A little truthful tale
Hello again. I’m on a roll now. So it was official, lab confirmed, a UTI. I saw my doctor last week. This could have become a dangerous situation for me. I could have wound up once again in the hospital needing IV antibiotics. I could have even ended up septic if the bacteria got into my bloodstream. It is how elderly can die from a UTI. It is when UTI symptoms aren’t realized and the infection goes undetected. My body spiked a fever, thankfully. My doctor explained my new problem that I will forever need to watch. My gastrointestinal issues and infections will cause UTI’s and vice versa. I now where pull-ups so cross contamination is easy. There are small things we could do to prevent cross contamination but I will forever have to be aware. My aides have to be aware.
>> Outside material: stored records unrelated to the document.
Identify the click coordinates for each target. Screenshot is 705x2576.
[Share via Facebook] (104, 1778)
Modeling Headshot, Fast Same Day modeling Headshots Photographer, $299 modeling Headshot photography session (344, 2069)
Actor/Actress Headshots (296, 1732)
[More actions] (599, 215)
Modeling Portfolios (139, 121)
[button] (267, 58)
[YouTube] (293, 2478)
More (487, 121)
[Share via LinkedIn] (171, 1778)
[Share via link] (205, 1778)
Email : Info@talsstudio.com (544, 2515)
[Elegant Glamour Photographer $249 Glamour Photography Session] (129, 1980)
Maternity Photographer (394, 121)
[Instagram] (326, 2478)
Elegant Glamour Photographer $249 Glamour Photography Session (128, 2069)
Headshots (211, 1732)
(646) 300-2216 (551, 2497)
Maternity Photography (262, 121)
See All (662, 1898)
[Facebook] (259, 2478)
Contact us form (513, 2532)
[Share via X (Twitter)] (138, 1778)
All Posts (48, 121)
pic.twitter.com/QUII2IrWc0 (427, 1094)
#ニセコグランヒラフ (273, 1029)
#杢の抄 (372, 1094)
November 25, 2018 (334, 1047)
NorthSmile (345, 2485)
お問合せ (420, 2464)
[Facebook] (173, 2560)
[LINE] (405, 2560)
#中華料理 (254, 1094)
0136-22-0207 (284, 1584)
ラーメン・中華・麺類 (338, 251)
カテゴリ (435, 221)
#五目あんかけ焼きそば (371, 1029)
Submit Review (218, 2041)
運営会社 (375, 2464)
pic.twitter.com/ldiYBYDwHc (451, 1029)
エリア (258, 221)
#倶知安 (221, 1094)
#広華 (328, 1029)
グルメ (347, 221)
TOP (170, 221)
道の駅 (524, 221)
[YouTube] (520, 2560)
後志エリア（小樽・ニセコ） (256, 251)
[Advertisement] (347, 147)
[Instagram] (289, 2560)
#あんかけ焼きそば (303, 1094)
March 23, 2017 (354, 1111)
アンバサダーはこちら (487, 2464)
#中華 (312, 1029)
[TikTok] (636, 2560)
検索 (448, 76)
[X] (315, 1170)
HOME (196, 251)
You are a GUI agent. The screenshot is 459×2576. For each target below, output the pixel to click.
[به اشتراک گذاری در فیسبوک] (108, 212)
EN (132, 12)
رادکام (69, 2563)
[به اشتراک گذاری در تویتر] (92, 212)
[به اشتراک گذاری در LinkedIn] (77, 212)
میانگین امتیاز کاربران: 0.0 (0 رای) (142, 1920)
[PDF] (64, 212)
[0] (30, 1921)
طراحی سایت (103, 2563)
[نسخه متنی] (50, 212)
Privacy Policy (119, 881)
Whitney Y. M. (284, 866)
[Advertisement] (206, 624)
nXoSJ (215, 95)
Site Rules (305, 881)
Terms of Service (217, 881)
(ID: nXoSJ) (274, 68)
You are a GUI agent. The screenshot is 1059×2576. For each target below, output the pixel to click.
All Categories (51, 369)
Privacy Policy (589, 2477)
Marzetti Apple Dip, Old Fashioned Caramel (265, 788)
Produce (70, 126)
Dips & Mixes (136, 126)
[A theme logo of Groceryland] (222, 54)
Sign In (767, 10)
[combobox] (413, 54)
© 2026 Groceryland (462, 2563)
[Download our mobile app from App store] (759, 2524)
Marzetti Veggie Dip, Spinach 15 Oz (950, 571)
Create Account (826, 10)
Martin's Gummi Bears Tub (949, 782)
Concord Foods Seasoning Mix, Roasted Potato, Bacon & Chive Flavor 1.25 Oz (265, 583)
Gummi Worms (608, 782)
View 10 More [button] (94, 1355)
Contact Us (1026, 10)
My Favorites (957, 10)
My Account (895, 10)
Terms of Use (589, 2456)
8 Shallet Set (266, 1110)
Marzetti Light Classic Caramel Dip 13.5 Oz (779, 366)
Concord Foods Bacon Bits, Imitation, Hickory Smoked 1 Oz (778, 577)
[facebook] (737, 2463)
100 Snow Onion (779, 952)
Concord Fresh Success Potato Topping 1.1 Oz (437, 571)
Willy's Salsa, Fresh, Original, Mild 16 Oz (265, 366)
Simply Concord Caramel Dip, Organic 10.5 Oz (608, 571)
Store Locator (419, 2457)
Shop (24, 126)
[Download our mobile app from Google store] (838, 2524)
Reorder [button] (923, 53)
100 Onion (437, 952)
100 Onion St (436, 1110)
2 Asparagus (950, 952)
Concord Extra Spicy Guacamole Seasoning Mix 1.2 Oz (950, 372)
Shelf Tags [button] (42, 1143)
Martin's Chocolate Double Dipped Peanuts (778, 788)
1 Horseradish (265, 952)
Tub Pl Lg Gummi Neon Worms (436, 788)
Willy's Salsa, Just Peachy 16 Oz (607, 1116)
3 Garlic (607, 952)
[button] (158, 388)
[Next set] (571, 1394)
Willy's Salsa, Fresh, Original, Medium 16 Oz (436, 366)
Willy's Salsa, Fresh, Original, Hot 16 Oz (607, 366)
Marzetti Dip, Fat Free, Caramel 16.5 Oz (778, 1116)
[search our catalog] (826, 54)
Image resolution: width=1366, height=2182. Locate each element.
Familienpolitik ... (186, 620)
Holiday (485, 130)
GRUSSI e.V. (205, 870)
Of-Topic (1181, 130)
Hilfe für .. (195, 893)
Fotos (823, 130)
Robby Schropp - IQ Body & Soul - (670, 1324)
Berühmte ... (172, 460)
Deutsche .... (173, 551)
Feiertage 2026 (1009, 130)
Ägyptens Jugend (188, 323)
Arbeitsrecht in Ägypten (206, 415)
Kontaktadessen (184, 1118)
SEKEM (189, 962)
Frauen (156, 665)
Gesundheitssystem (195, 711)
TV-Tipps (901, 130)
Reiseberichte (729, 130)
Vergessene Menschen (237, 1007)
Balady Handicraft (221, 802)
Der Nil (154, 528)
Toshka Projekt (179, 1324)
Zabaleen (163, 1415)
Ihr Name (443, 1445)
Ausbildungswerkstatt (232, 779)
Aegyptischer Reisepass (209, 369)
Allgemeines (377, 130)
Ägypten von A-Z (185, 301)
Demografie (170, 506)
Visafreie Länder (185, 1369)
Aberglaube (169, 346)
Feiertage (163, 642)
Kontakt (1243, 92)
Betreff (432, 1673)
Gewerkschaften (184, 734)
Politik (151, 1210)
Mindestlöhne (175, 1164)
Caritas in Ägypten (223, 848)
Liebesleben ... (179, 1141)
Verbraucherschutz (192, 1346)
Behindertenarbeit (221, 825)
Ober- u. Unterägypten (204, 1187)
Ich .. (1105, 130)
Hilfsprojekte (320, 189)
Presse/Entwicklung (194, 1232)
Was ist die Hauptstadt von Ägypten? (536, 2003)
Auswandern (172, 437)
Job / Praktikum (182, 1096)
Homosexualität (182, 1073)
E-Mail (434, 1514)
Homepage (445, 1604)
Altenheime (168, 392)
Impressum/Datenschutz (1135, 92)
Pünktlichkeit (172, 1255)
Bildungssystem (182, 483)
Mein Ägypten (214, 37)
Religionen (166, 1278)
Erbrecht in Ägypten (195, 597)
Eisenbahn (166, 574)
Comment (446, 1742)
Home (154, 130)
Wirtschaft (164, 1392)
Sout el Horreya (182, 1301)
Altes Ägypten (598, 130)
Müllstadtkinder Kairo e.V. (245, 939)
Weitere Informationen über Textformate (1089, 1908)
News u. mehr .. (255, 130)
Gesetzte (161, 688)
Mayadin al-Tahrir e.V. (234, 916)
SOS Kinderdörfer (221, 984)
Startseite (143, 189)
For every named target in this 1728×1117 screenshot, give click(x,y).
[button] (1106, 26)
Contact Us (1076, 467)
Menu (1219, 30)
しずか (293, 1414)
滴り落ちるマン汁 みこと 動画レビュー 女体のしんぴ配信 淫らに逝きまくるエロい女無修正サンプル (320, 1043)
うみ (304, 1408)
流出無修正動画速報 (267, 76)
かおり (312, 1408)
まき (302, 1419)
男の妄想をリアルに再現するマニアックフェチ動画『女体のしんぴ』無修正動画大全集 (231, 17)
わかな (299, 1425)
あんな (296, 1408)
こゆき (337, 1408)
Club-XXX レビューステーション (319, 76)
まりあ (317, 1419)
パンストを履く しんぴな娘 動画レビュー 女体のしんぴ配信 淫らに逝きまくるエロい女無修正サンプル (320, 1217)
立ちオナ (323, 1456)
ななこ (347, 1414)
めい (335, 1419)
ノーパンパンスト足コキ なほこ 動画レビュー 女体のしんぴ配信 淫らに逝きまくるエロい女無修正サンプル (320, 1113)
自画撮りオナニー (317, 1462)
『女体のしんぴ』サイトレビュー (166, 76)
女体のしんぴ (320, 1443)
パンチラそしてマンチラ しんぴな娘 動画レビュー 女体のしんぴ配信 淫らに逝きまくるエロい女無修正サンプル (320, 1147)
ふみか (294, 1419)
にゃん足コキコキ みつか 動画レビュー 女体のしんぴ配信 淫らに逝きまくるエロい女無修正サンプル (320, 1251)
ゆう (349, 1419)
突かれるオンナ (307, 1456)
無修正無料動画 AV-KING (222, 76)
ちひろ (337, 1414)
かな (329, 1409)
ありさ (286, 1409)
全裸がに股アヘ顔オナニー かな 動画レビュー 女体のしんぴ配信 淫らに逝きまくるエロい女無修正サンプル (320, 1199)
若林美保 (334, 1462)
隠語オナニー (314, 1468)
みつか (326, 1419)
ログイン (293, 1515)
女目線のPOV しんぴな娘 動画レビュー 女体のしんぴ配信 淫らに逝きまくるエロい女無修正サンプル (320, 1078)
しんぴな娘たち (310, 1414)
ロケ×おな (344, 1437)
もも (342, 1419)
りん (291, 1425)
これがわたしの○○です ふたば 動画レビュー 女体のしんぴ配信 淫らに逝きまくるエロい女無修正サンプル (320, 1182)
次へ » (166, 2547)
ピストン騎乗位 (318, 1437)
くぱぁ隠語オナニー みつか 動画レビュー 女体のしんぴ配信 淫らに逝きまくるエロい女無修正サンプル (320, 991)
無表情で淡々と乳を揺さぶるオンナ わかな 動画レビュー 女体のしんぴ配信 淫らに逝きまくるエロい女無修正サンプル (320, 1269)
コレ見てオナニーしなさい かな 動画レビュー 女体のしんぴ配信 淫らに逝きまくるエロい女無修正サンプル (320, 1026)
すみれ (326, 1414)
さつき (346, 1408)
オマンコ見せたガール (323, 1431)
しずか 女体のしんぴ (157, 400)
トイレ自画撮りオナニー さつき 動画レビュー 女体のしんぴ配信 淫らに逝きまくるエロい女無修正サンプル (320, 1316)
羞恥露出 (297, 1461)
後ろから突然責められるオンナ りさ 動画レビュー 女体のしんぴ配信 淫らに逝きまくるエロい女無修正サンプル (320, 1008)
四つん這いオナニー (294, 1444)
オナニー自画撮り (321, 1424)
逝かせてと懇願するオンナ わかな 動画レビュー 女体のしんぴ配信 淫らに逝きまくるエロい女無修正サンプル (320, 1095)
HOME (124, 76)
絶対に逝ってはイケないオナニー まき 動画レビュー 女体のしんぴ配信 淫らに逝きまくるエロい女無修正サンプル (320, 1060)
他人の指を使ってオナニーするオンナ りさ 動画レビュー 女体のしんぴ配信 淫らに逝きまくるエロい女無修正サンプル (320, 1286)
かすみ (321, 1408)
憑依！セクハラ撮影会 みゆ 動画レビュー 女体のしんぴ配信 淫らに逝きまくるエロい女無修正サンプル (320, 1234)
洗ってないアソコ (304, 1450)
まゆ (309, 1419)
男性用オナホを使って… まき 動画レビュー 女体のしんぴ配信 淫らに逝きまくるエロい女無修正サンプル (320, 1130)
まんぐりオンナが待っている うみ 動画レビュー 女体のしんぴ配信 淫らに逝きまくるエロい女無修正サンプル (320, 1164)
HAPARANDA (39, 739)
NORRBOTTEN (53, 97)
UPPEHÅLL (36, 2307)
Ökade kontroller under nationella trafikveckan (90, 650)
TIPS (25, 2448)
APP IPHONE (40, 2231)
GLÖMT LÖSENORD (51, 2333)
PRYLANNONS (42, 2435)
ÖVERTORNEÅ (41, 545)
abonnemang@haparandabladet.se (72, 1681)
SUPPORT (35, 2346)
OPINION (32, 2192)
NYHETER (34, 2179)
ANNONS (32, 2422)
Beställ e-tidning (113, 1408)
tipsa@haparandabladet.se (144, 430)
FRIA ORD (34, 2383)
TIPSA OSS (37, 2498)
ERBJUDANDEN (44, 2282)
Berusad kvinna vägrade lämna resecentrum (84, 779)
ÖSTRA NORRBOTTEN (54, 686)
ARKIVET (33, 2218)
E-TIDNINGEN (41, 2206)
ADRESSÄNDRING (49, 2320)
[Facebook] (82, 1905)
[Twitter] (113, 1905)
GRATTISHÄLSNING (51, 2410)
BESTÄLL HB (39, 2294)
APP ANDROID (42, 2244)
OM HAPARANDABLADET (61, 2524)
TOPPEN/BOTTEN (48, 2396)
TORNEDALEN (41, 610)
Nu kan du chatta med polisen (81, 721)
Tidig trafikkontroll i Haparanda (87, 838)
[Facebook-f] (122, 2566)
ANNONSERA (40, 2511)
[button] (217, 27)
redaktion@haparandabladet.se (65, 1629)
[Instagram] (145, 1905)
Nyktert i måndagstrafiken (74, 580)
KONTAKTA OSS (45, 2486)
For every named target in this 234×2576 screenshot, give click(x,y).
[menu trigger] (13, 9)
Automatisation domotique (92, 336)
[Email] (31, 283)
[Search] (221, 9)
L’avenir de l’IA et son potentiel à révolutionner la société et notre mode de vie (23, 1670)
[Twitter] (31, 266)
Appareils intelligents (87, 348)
Once again it is something else on my plate that has completely changed since last year’s hospitalization. The change in my life is so dramatic it is hard to remain positive. I sometimes have retreated to a darker place. People think I’m depressed. I’m not depressed. I’m just not happy. I’m getting tired of fighting everyday for the smallest of accomplishments. I’m not even sure I’d call them accomplishments, is feeding my dogs an accomplishment? I don’t know anymore. Everything takes so much out of me. I always had a limited amount of spoons when I’d wake up each day. Seems like now I wake up with less and less month after month. My world is so small now. It’s a good thing I’ve always been a couch potato since that’s all I can do these days. It’s been tough.
3 thoughts on “A little truthful tale”
You make a big contribution every day with every post in sharing your story with others. 🙂
I think I need a little support from people who know the feeling.
I GOT YOU! I’m having a better than average week ( I know it’s only Monday), but I got you! Please call if you feel like talking. If you don’t, just know you are not alone.